------ TESTO DEL DOCUMENTO

The Maze Runner è una serie di fantascienza distopica – una delle tante che stanno avendo successo in questi ultimi anni – nata dalla penna (dalla tastiera) dell’autore americano James Dashner.
Non ho letto i libri, che al momento sono tre per la prima trilogia, e uno per la trilogia prequel in corso di lavorazione. Sì, perché fin quando un filone piace e procura soldi, lo si può spremere fino all’inverosimile, tra prequel, sequel e spin-off. Non che ci sia nulla di male in questo. Del resto ci sono precedenti illustri, vedi – su tutti – Star Wars.
Ho visto però la trasposizione cinematografica del primo romanzo, Maze Runner – Il Labirinto, una produzione 20th Century Fox, con la regia di Wes Ball, un quasi esordiente totale.
Di solito nutro molti pregiudizi nei confronti del genere distopico orientato alla fascia di pubblico young adult, tuttavia Il Labirinto è un film con qualche aspetto interessante e con altri un poco inquietanti.
Un sedicenne si risveglia all’interno di un ascensore arrugginito, chiamato la Scatola. Al termine della salita si trova in un cortile erboso, la radura, circondato da alte pareti grigie, dove viene salutato da altri ragazzi. Il giovane non riesce a ricordare nulla; ma Alby, il leader della radura gli dice che è successo a tutti e che l’unica cosa che potrà ricordare sarà il proprio nome. Alby mostra al ragazzo la radura e gli spiega come tutto viene interamente gestito dai Glader, come si autodefiniscono. Il ragazzo, estremamente curioso, chiede cosa ci sia oltre l’apertura nella parete adiacente alla radura; gli viene intimato di non oltrepassarla: si tratta dell’accesso a un pericolosissimo labirinto. In seguito incontra Chuck, un ragazzo molto giovane; i due diventano amici.

------------

**ISTRUZIONE 1**
Riscrivi il testo su Maze Runner partendo da "Ho visto però" e arrivando fino a "quasi esordiente totale.". Rinomina "primo romanzo" in "romanzo d'esordio".
**ISTRUZIONE 2**
Porta avanti il testo su Maze Runner aggiungendo ciò che segue la sua ultima frase.

------ ESTRATTI DEI RECORD

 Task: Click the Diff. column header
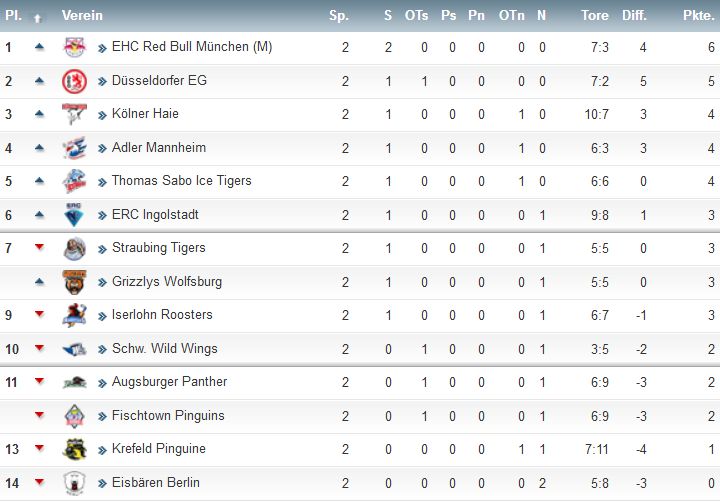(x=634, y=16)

------------
------ ESTRATTI DEI RECORD

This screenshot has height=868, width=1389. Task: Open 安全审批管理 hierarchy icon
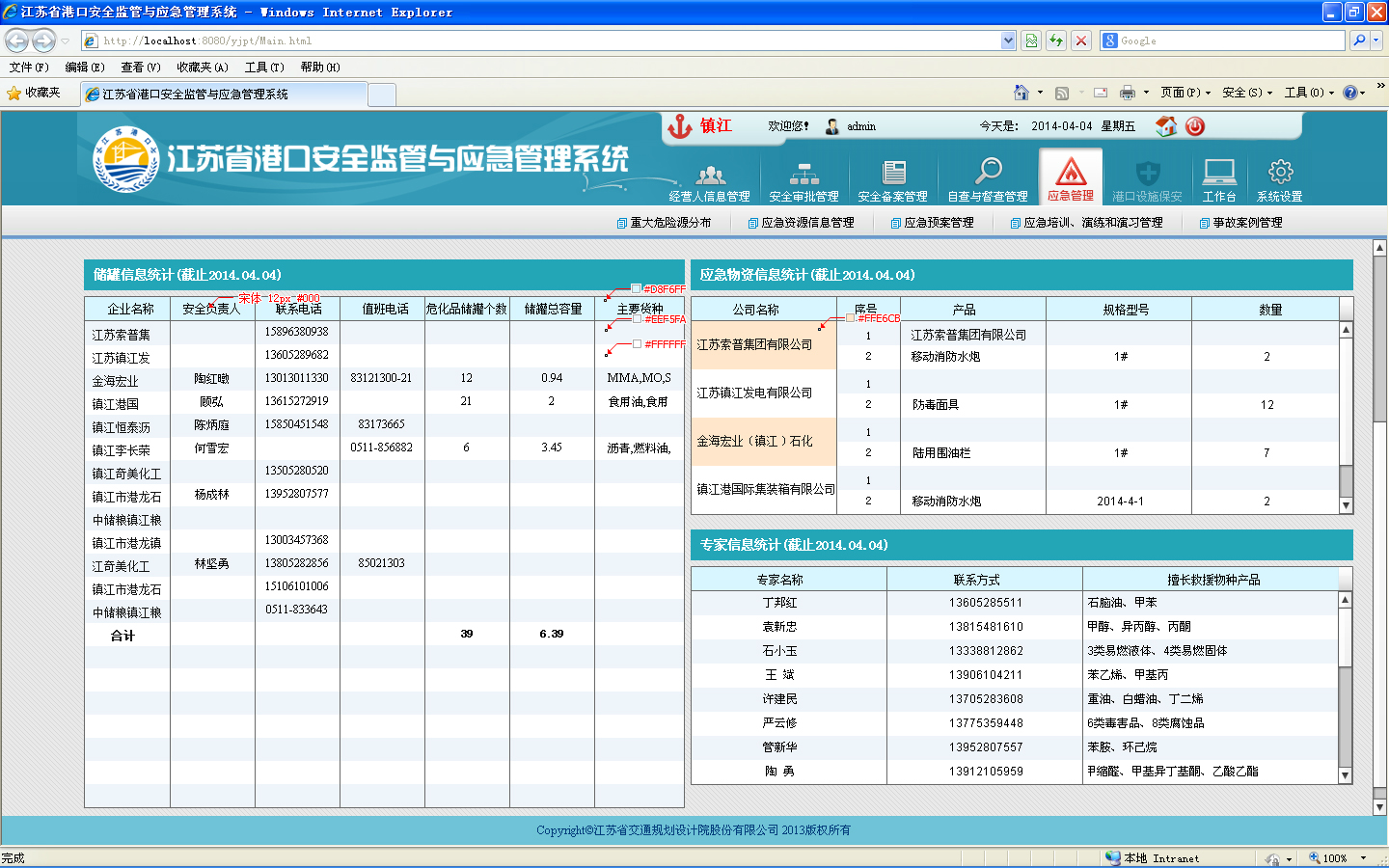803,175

------------

**RISPOSTA ATTESA 1**
Ho visto però la trasposizione cinematografica del romanzo d'esordio, Maze Runner – Il Labirinto, una produzione 20th Century Fox, con la regia di Wes Ball, un quasi esordiente totale.

**RISPOSTA ATTESA 2**
Il ragazzo apprende che, ogni mese, la scatola porta nella radura una nuova persona, insieme ad alcuni rifornimenti. Newt, secondo in comando e intendente, spiega che i glader più abili diventano velocisti: si tratta degli unici del gruppo a cui è consentito entrare nel Labirinto. Lo esplorano alla ricerca di una via di fuga durante il giorno, ma devono essere di ritorno prima di sera, perché l’ingresso del labirinto chiude al tramonto, e nessuno è mai sopravvissuto nemmeno una notte nel labirinto. Il ragazzo, durante una festa la prima sera di permanenza nella radura, rimane coinvolto in una rissa con un altro glader di nome Gally, durante la quale si ricorda improvvisamente il suo nome: Thomas.
Mentre Thomas sta raccogliendo rifornimenti nei boschi, viene violentemente attaccato da Ben, uno dei velocisti, che è stato punto da uno dei dolenti, mostri mortali che si nascondono nel labirinto. (Fonte: Wikipedia Italia)
Questo è solo l’inizio di una trama che si rivela più complessa del previsto.
In Maze Runner ci sono eco di altre opere. Ne ho individuate facilmente alcune: Il Signore delle Mosche, Lost (sì, il noto serial televisivo) e The Village, il controverso film di M. Night Shyamalan, forse la sua ultima opera pienamente riuscita.
La storia vive su un gioco di scatole cinesi: cos’è il Labirinto? Chi lo governa? Chi sono i ragazzi intrappolati nella radura oltre le sue mura?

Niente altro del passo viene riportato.